→ 本文
------------------------
2019年1月8日に「NEWCLASSICS.」=「新しくて伝統的」というコンセプトを掲げて開業したのが、東京會舘。

直木賞作家、辻村深月氏の「東京會舘とわたし」(毎日新聞出版)の舞台にもなった施設であり、多くのゲストに愛されてきました。建て直しのために2015年1月31日から休館し、4年近くの歳月を経てオープンしたということで、大きな話題となったのは記憶に新しいところ。

食にも定評があり、5つの素晴らしいレストランを擁しています。その中でメインダイニングとなるのが、フランス料理「レストラン プルニエ(Restaurant Prunier)」です。

ミシュランシェフの松本浩之氏を招聘

東京會舘には伝統的なフランス料理の味が継承されています。

その味をさらに革新的に強化するために、松本浩之氏を「レストラン プルニエ」のシェフとして招聘。松本氏は25歳で渡仏して研鑽を積んでから帰国し、「レストラン フウ」ではシェフを務めてミシュランガイドで6年連続一つ星を獲得するなど、輝かしい経歴を誇る料理人です。

東京會舘はウェディングや宴会、レストランが中心なので、コロナ禍では非常に厳しい時期を過ごしていました。その辛い期間を乗り越え、昨年末に発売された「ミシュランガイド東京2023」で「レストラン プルニエ」が見事、一つ星を獲得したのです。

新しく一つ星に輝いた「レストラン プルニエ」について紹介しましょう。

「レストラン プルニエ」とは

「レストラン プルニエ」内観 (C) 東龍
「レストラン プルニエ」内観 (C) 東龍

「レストラン プルニエ」の歴史について振り返ると、その嚆矢となるのは1934年。
------------------------
→ 提供資料
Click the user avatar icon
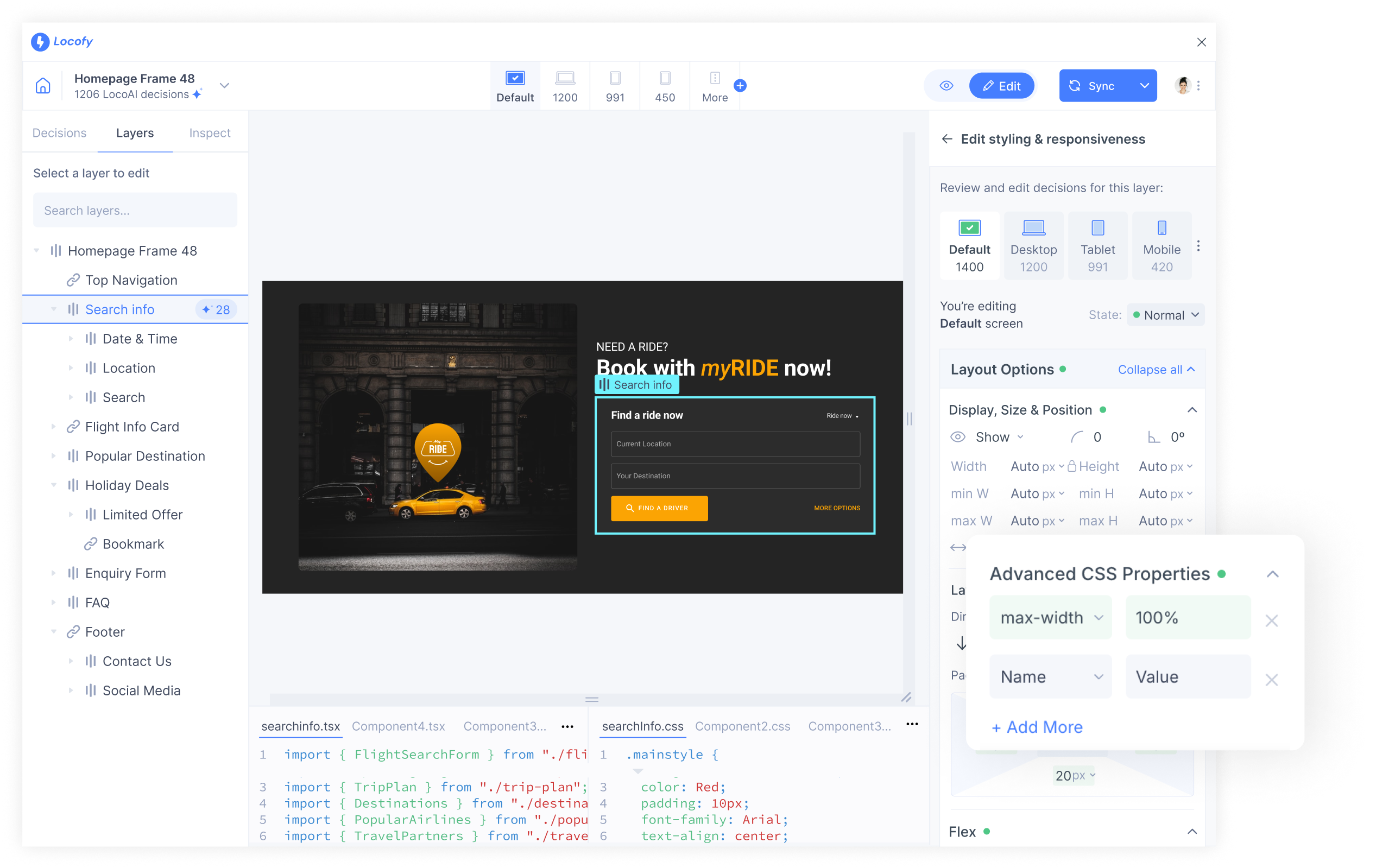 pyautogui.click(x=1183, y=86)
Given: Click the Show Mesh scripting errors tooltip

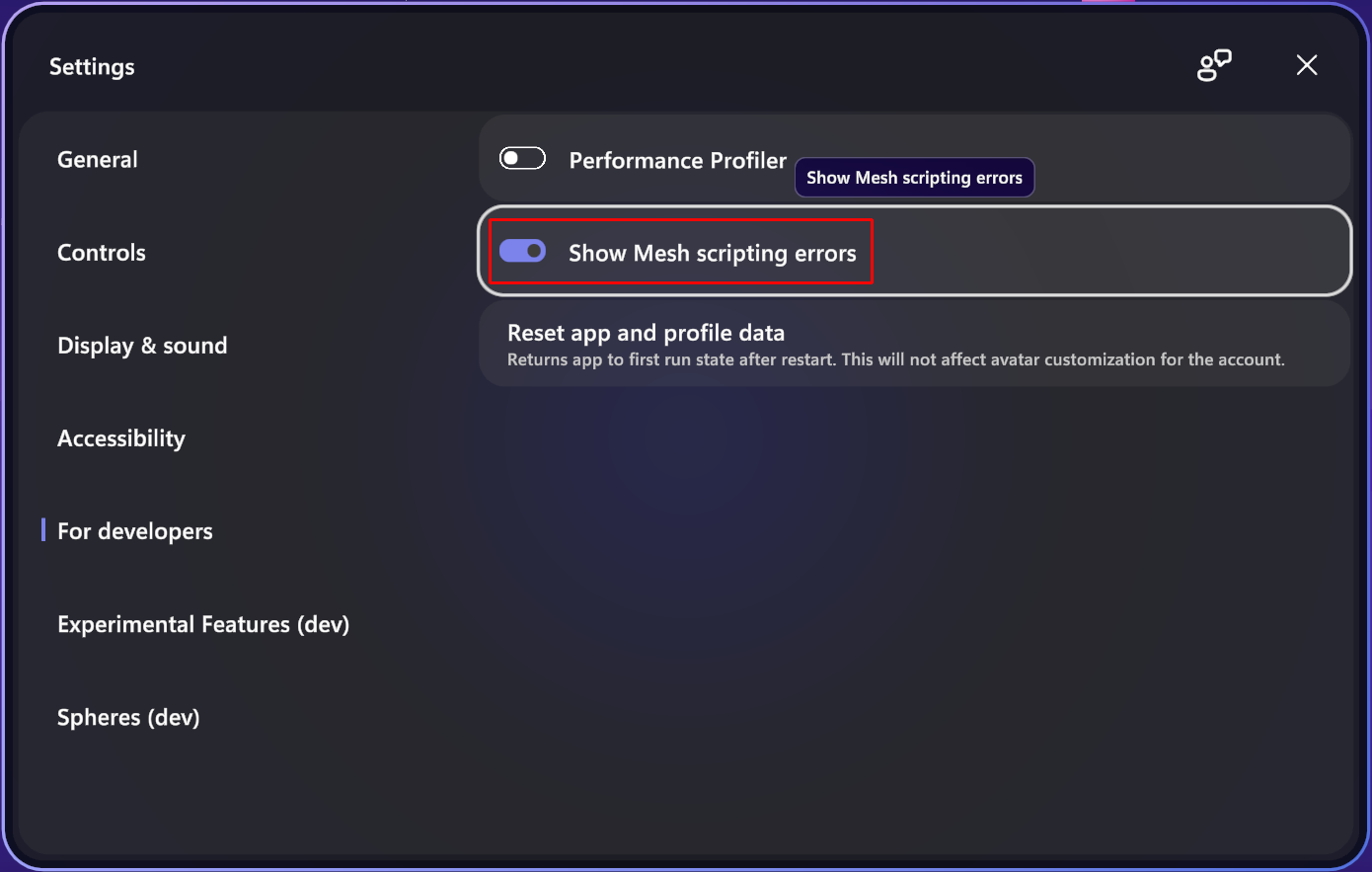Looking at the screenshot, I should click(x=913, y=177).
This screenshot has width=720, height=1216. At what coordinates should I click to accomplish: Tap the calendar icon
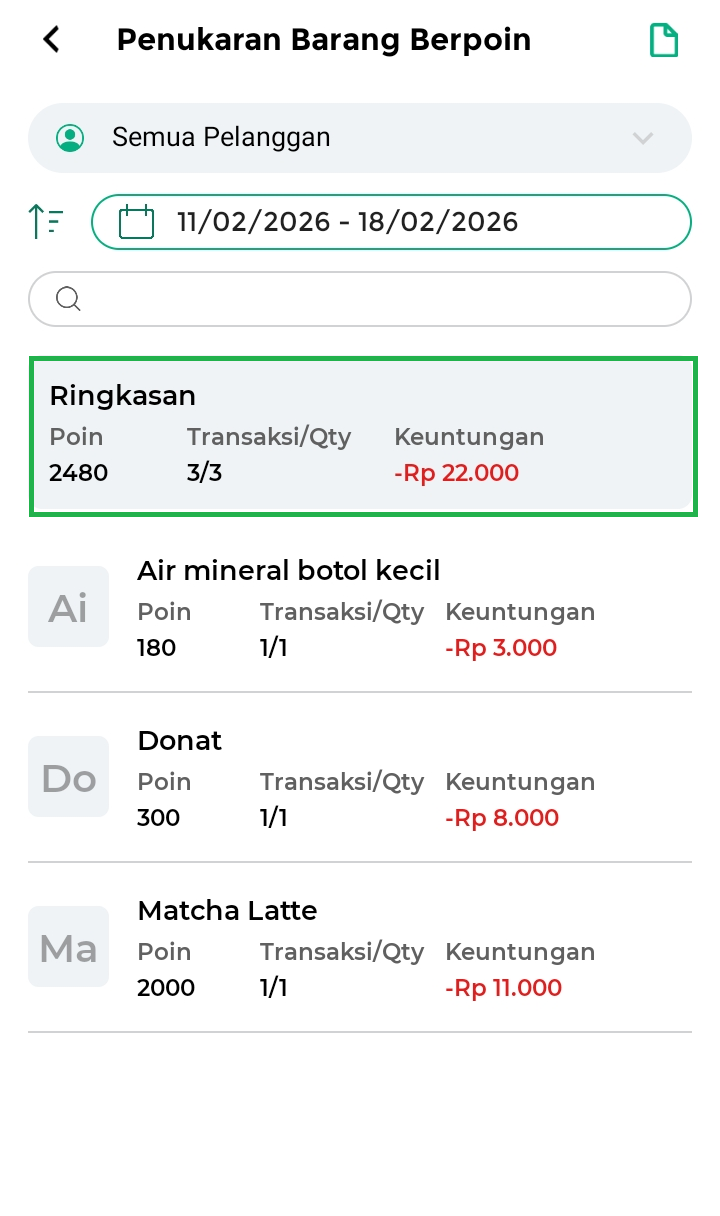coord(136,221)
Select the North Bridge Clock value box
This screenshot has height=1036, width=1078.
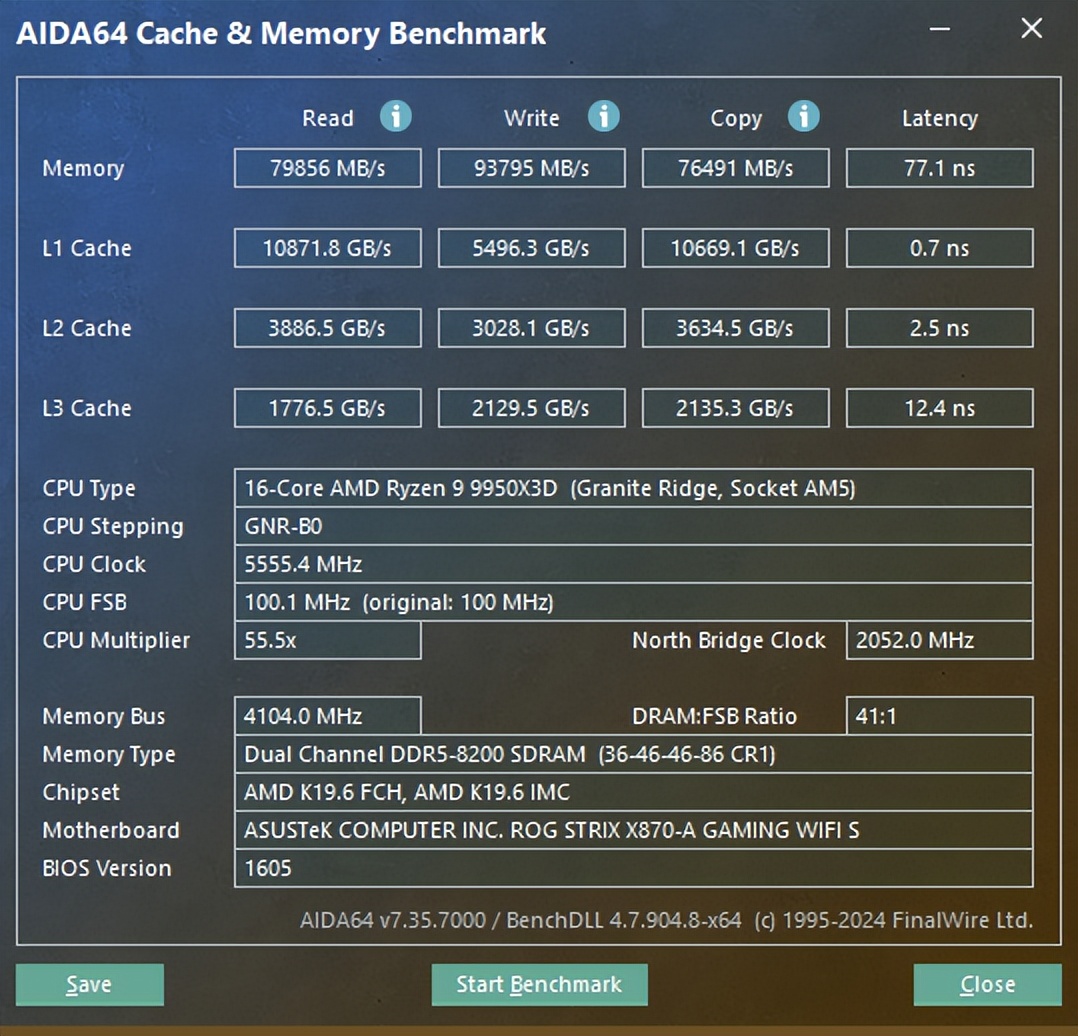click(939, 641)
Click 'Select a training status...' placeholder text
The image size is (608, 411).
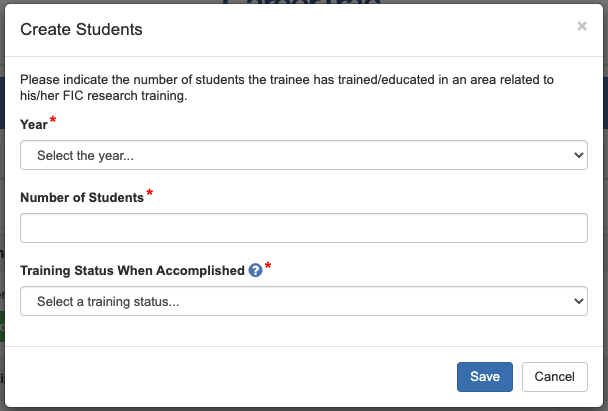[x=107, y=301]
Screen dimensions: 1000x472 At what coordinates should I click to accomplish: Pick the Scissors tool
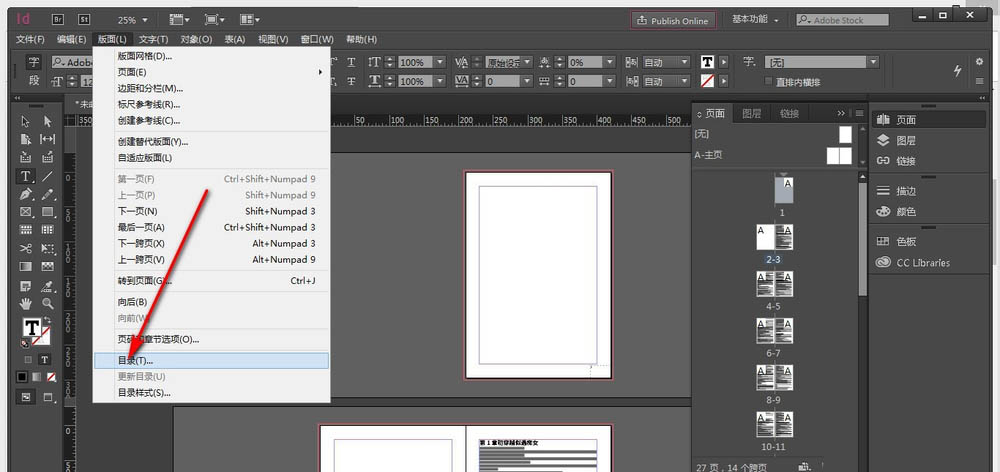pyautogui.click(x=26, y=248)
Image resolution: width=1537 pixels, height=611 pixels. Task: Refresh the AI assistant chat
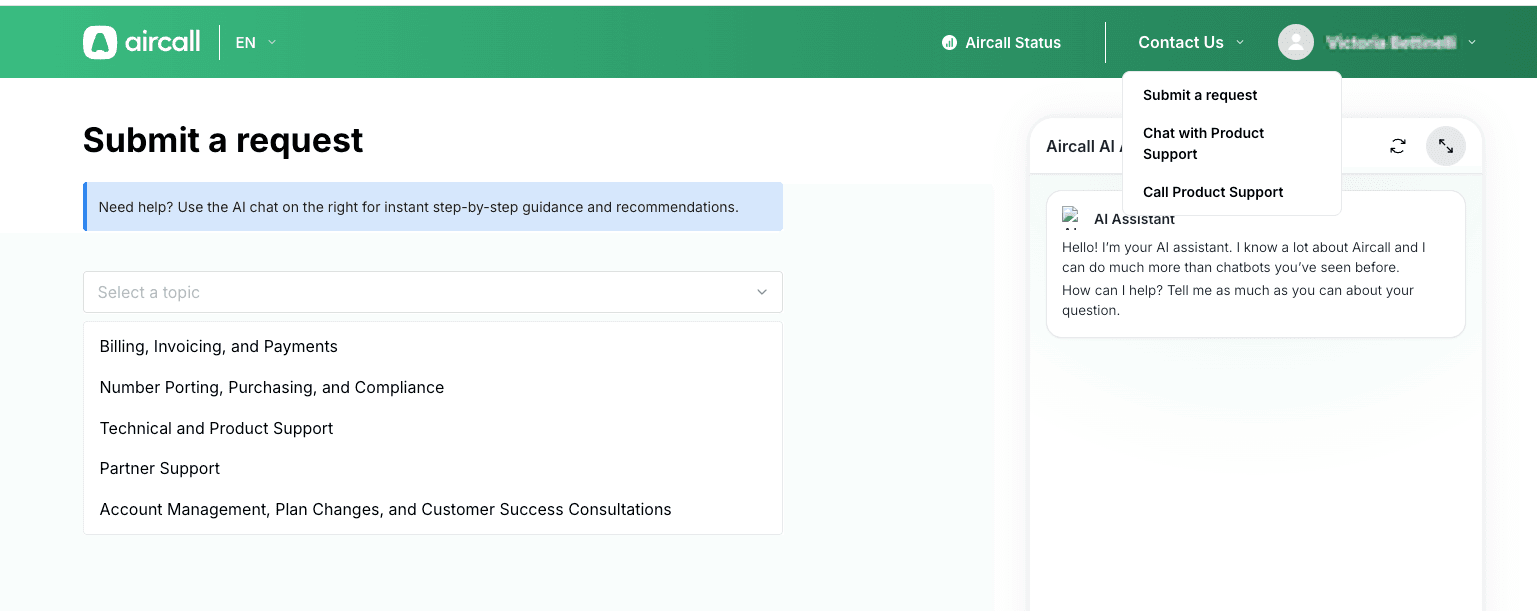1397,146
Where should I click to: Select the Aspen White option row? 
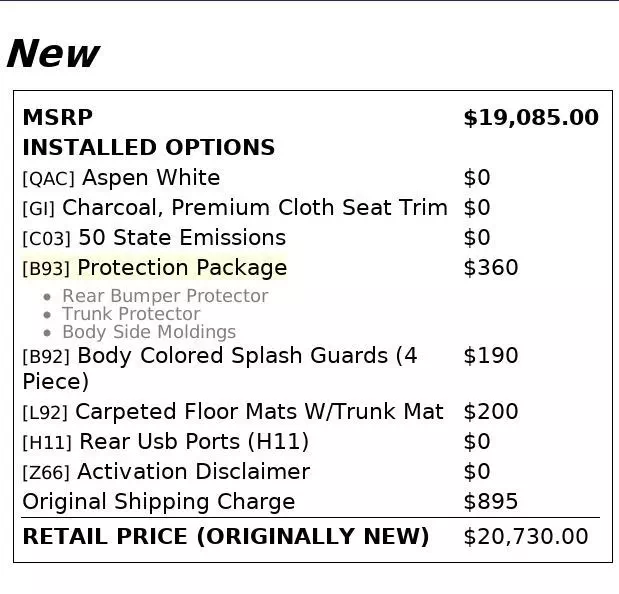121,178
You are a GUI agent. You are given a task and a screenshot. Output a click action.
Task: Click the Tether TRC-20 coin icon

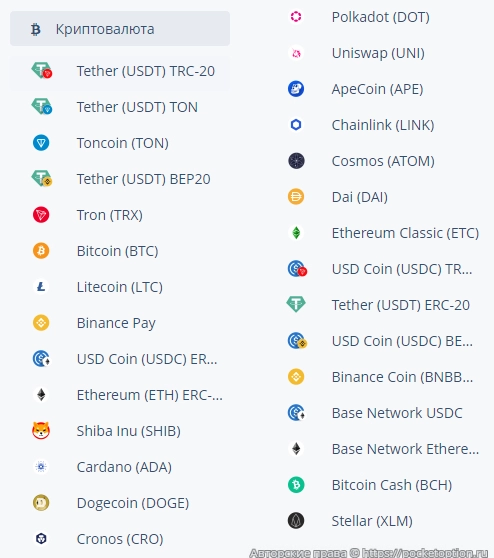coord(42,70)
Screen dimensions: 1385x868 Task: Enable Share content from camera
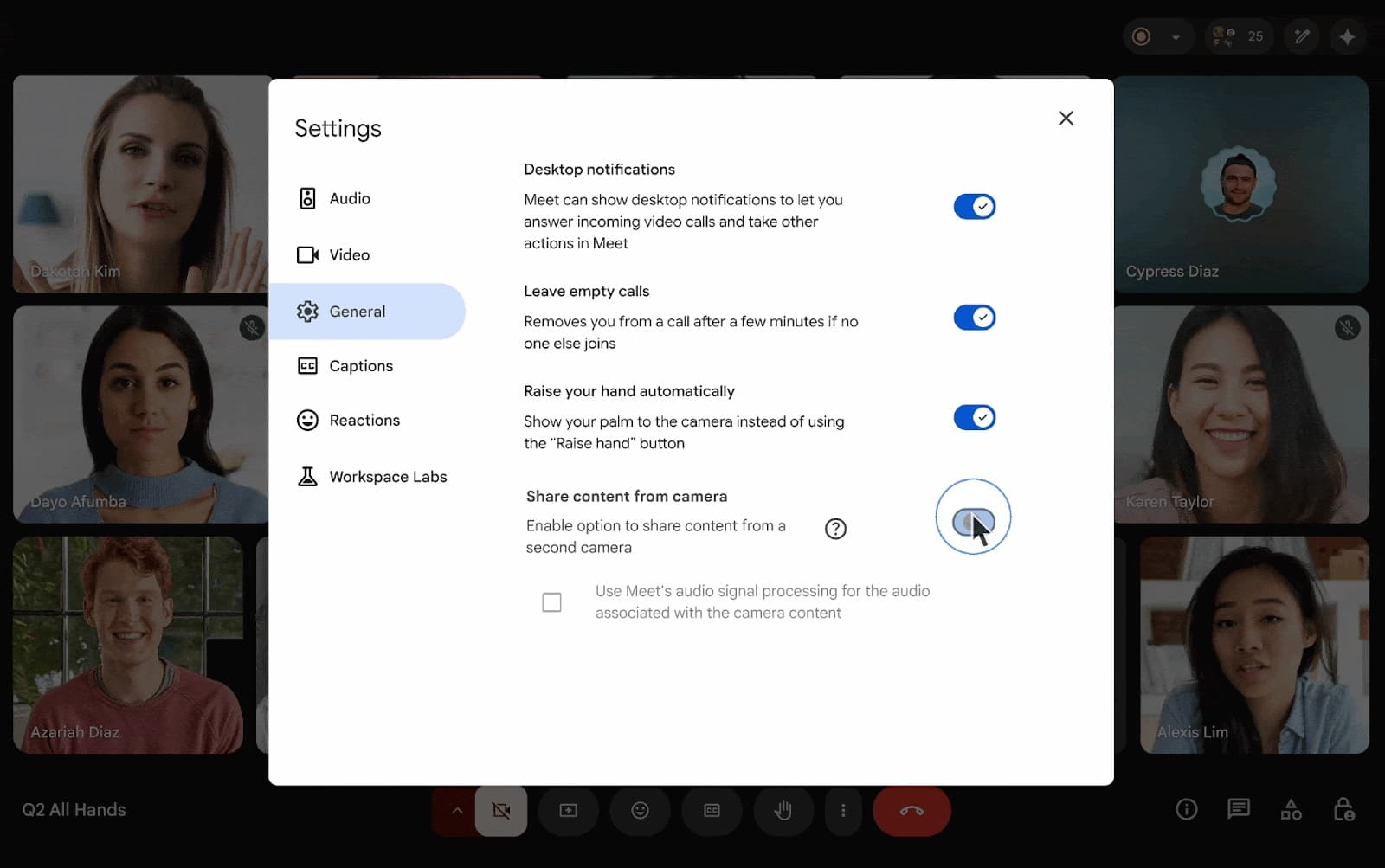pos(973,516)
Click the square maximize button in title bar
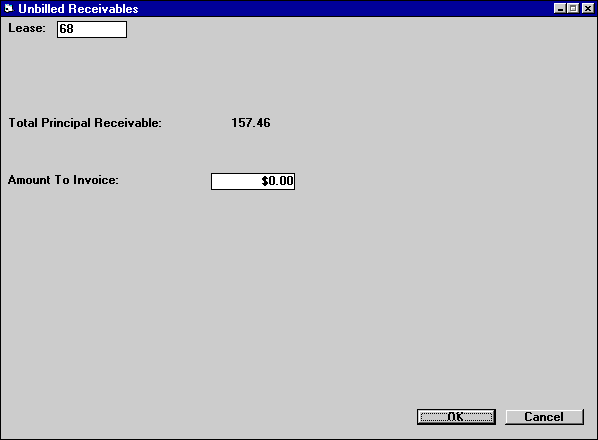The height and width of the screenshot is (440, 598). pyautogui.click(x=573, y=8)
------------------------
→ 課題一覧
1) 東京會舘についての本文によると、松本浩之氏は何歳で渡仏したか。
2) 東京會舘についての本文を、最後の文の次から書き継げ。

→ 課題別の解答
1) 25歳で渡仏した。

2)
日本初の鮮魚介料理店としてオープンし、非常に先進的でした。この原点に立ち返ろうと、店内は魚や水をコンセプトにデザインに。水の流れをイメージしたものや魚の装飾品が置かれていたり、テーブルクロスが鱗を模した柄になっていたりと、随所にこだわりが見かけられます。

ダイニングには、48席をゆったりと配置。6席個室が2つ設けられているので、様々なシーンで利用できるでしょう。窓の外には、日比谷通りの美しい緑が広がっており、心を癒してくれます。

テーブルウェアも注目するべきところ。ショープレートは店名のロゴが入ったオリジナルのレイノー。レイノーはフランス・リモージュの名窯として知られています。食事のプレートには同じくリモージュで評価の高いジョン・ド・クロームやベルナルド、カトラリーには高級銀器として名高いフランスのエルキューイ。普段は使えないテーブルウェアで食事できるのも大きな魅力です。

オススメのコース

アラカルトやクイックメニューも用意されていますが、ランチにもディナーにも提供されているコース「ムニュートリロジー」(16,500円、サ別)もしくは「ムニュー・ド・イヴェール」(24,200円、サ別)がイチオシ。

なぜならば、ミシュランシェフである松本氏が自信をもつ、季節のおすすめ料理やデザートが体験できるからです。

では、この時季に味わえるメニューを詳しく紹介していきましょう。

赤貝の瞬間マリネ フルーツトマトのクーリ ストゥーリア社のオシェトラキャビア添え

赤貝の瞬間マリネ フルーツトマトのクーリ ストゥーリア社のオシェトラキャビア添え  (C) 東龍
赤貝の瞬間マリネ フルーツトマトのクーリ ストゥーリア社のオシェトラキャビア添え (C) 東龍

お酢にくぐらせて瞬間マリネした赤貝を主役にした一品です。静岡県のトマト「アメーラ」をミキサーに入れてクーリ=とろっとしたソースにし、そのジュレも合わせました。赤貝の旨味にトマトの心地よい酸味がよく合います。トップには大粒のオシェトラキャビアを大胆にのせて。

毛蟹のリエット 昆布に見立てた帆立貝のチップス

毛蟹のリエット 昆布に見立てた帆立貝のチップス  (C) 東龍
毛蟹のリエット 昆布に見立てた帆立貝のチップス (C) 東龍

毛蟹のリエット 昆布に見立てた帆立貝のチップス  (C) 東龍
毛蟹のリエット 昆布に見立てた帆立貝のチップス (C) 東龍

見た目のサプライズがある冷前菜です。陶器のプレートを黒く覆っているのは、乾燥させた竹炭を加えた帆立貝のチップスで、上には瑞々しいナスタチウムの葉。チップスの中には、出汁を加えた毛蟹のリエットと立派な殻付きの脚があります。海の幸を存分に堪能できる料理です。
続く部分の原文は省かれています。